I'm writing an application that needs to verify HMAC-SHA256 checksums. The code I currently have looks something like this:
static bool VerifyIntegrity(string secret, string checksum, string data)
{
// Verify HMAC-SHA256 Checksum
byte[] key = System.Text.Encoding.UTF8.GetBytes(secret);
byte[] value = System.Text.Encoding.UTF8.GetBytes(data);
byte[] checksum_bytes = System.Text.Encoding.UTF8.GetBytes(checksum);
using (var hmac = new HMACSHA256(key))
{
byte[] expected_bytes = hmac.ComputeHash(value);
return checksum_bytes.SequenceEqual(expected_bytes);
}
}
I know that this is susceptible to timing attacks.
Is there a message digest comparison function in the standard library? I realize I could write my own time hardened comparison method, but I have to believe that this is already implemented elsewhere.
EDIT: Original answer is below - still worth reading IMO, but regarding the timing attack...
The page you referenced gives some interesting points about compiler optimizations. Given that you know the two byte arrays will be the same length (assuming the size of the checksum isn't particularly secret, you can immediately return if the lengths are different) you might try something like this:
public static bool CompareArraysExhaustively(byte[] first, byte[] second)
{
if (first.Length != second.Length)
{
return false;
}
bool ret = true;
for (int i = 0; i < first.Length; i++)
{
ret = ret & (first[i] == second[i]);
}
return ret;
}
Now that still won't take the same amount of time for all inputs - if the two arrays are both in L1 cache for example, it's likely to be faster than if it has to be fetched from main memory. However, I suspect that is unlikely to cause a significant issue from a security standpoint.

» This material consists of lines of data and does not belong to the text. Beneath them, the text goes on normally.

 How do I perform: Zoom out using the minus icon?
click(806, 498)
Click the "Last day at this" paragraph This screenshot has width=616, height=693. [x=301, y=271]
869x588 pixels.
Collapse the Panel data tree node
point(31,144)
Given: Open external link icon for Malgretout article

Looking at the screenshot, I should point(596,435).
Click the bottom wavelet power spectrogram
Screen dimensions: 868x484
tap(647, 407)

Is this okay? Who knows. Different processors and different versions of the CLR may take different amounts of time for an & operation depending on the two operands. Basically this is the same as the conclusion of the page you referenced - that it's probably as good as we'll get in a portable way, but that it would require validation on every platform you try to run on.
At least the above code only uses relatively simple operations. I would personally avoid using LINQ operations here as there could be sneaky optimizations going on in some cases. I don't think there would be in this case - or they'd be easy to defeat - but you'd at least have to think about them. With the above code, there's at least a reasonably close relationship between the source code and IL - leaving "only" the JIT compiler and processor optimizations to worry about :)
Original answer
There's one significant problem with this: in order to provide the checksum, you have to have a string whose UTF-8 encoded form is the same as the checksum. There are plenty of byte sequences which simply don't represent UTF-8-encoded text. Basically, trying to encode arbitrary binary data as text using UTF-8 is a bad idea.

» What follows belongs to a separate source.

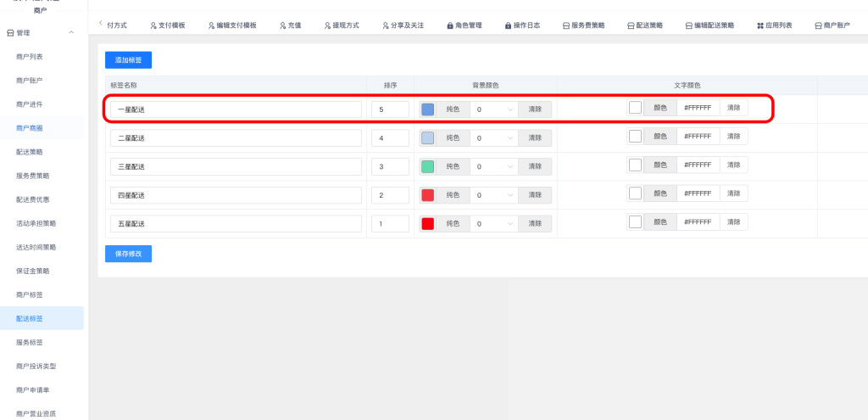Click the store icon beside 服务费策略
This screenshot has width=868, height=420.
[x=566, y=25]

Base64, on the other hand, is basically designed for this:
static bool VerifyIntegrity(string secret, string checksum, string data)
{
// Verify HMAC-SHA256 Checksum
byte[] key = Encoding.UTF8.GetBytes(secret);
byte[] value = Encoding.UTF8.GetBytes(data);
byte[] checksumBytes = Convert.FromBase64String(checksum);
using (var hmac = new HMACSHA256(key))
{
byte[] expectedBytes = hmac.ComputeHash(value);
return checksumBytes.SequenceEqual(expectedBytes);
}
}
On the other hand, instead of using SequenceEqual on the byte array, you could Base64 encode the actual hash, and see whether that matches:
static bool VerifyIntegrity(string secret, string checksum, string data)
{
// Verify HMAC-SHA256 Checksum
byte[] key = Encoding.UTF8.GetBytes(secret);
byte[] value = Encoding.UTF8.GetBytes(data);
using (var hmac = new HMACSHA256(key))
{
return checksum == Convert.ToBase64String(hmac.ComputeHash(value));
}
}
I don't know of anything better within the framework. It wouldn't be too hard to write a specialized SequenceEqual operator for arrays (or general ICollection<T> implementations) which checked for equal lengths first... but given that the hashes are short, I wouldn't worry about that.
If you're worried about the timing of the SequenceEqual, you could always replace it with something like this:
checksum_bytes.Zip( expected_bytes, (a,b) => a == b ).Aggregate( true, (a,r) => a && r );
This returns the same result as SequenceEquals but always check every element before given an answer this less chance of revealing anything through a timing attack.
How it is susceptible to timing attacks? Your code works the same amount of time in the case of valid or invalid digest. And calculate digest/check digest looks like the easiest way to check this.
Related
I want to know how return values for strings works for strings in C#. In one of my functions, I generate html code and the string is really huge, I then return it from the function, and then insert it into the page. But I want to know should I pass a huge string as a return value, or just insert it into the page from the same function?
When C# returns a string, does it create a new string from the old one, and return that?
Thanks.
Strings (or any other reference type) are not copied when returning from a function, only value types are.
System.String is a reference type (class) and so passing as parameter and returning only involve the copying of a reference (32 or 64 bits).
The size of the string is not relevant.
Returning a string is a cheap operation - as mentioned it's purely a matter of returning 32 or 64 bits (4 or 8 bytes).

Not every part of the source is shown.